Поначалу роман приняли довольно сдержанно. Критики решили, что это просто громоздкая сказка для детей и юношества. Многим казалась смешной романтическая интонация автора, напоминавшая о рыцарских романах и выглядевшая слишком старомодно в мире, пережившем две чудовищные войны.


Признание приходило медленно, но верно. Настоящий бум толкиномании разразился в конце 1960-х, в эру хиппи и рок-революции: профессор Толкин вдруг стал своим для множества молодых людей, искавших альтернативный взгляд на мир. Хиппи импонировали экологизм писателя и его взгляд на современную западную цивилизацию как на жестокий мир, обреченный на самоуничтожение. Как бы неожиданно это ни звучало, но Толкина в ту пору высоко ценили и итальянские неофашисты – им импонировали его героический пафос и картина мира, в котором благородные существа защищают родной край от варварских представителей грубых и зловредных рас.


Самого Толкина, с одной стороны, радовала популярность его книг, с другой – он опасался профанации своей мифологии, созданной с такой любовью.


В последние годы жизни он работал над книгой «Сильмариллион», несколько вариантов которой уже создавал раньше. Но последний вариант, наиболее полный, дописать не успел, скончавшись в 1973 году.


После ухода Толкина популярность написанных им книг продолжала расти, а Средиземье начало жить и развиваться как бы само по себе. Литературный наследник, сын Кристофер, находил и публиковал все новые рукописи, уточнявшие и дополнявшие прежде имевшиеся сведения о Вторичном мире. Посмертно изданных книг получилось больше, чем вышедших при жизни. Поклонники десятилетиями обсуждали (и продолжают обсуждать) те или иные аспекты истории Средиземья, а кто-то и сам дописывает «недостающие» фрагменты.


Око Голливуда


Новую волну популярности Толкина запустила кинотрилогия «Властелин колец» (2001–2003) режиссера Питера Джексона. Даже три части по три с лишним часа каждая были слишком малы, чтобы вместить все сюжетные линии книги. Кроме того, в угоду зрителю был сделан акцент на сентиментальной стороне истории. Но даже такой вариант был благосклонно принят многими толкинистами, хотя, конечно, их радикальное крыло экранизацию отвергло.
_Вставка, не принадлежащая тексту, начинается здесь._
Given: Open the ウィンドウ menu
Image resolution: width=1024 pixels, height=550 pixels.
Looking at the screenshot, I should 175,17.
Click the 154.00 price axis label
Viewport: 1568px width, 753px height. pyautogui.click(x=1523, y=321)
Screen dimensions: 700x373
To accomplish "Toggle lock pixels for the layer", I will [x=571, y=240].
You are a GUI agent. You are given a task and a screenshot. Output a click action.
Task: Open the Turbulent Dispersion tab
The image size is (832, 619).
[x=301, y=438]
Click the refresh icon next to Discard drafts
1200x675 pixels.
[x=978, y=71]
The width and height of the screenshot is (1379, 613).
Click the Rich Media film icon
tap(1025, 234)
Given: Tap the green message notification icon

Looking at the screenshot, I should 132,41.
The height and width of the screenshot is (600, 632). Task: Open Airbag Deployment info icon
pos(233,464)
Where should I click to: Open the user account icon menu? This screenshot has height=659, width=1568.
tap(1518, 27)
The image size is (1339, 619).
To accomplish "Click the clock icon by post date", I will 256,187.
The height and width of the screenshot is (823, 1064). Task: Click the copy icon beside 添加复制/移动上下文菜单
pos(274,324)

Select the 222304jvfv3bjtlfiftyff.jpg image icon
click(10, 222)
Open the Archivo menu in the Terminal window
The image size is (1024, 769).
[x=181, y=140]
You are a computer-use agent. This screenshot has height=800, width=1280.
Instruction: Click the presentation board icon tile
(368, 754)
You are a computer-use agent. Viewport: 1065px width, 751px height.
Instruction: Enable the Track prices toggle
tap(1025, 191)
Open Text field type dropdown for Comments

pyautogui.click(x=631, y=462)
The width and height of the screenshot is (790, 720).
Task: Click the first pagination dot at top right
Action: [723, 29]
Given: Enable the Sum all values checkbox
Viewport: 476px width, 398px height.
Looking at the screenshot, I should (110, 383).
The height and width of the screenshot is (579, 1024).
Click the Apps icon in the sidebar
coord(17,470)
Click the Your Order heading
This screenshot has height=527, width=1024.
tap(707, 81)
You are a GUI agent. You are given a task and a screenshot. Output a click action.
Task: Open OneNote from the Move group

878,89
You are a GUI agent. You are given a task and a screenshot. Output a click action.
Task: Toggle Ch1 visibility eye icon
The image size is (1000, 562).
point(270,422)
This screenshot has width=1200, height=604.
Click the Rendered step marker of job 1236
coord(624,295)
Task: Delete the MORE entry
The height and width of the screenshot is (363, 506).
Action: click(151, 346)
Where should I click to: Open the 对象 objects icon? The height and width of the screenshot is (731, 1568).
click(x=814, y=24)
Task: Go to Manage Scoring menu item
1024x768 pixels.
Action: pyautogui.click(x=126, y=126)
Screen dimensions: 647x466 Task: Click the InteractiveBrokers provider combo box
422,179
Наследники первоначально тоже возражали против фильма, считая, что он извратит и опошлит представление о книге, не передаст ее глубины. Не рады были они и появлению байопика «Толкин» (2019), рассказывавшего о молодости писателя.


Наверное, и сам Толкин остался бы не в восторге от такой рекламы своего творчества. Больше всего он боялся, что люди не поймут его замысла или воспримут его слишком поверхностно. Но от этого не застраховано ничье творчество. И все же есть шанс, что ни коммерция, ни чудачества субкультуры толкинистов не могут заслонить от непредвзятого читателя достоинств этой во всех смыслах большой книги.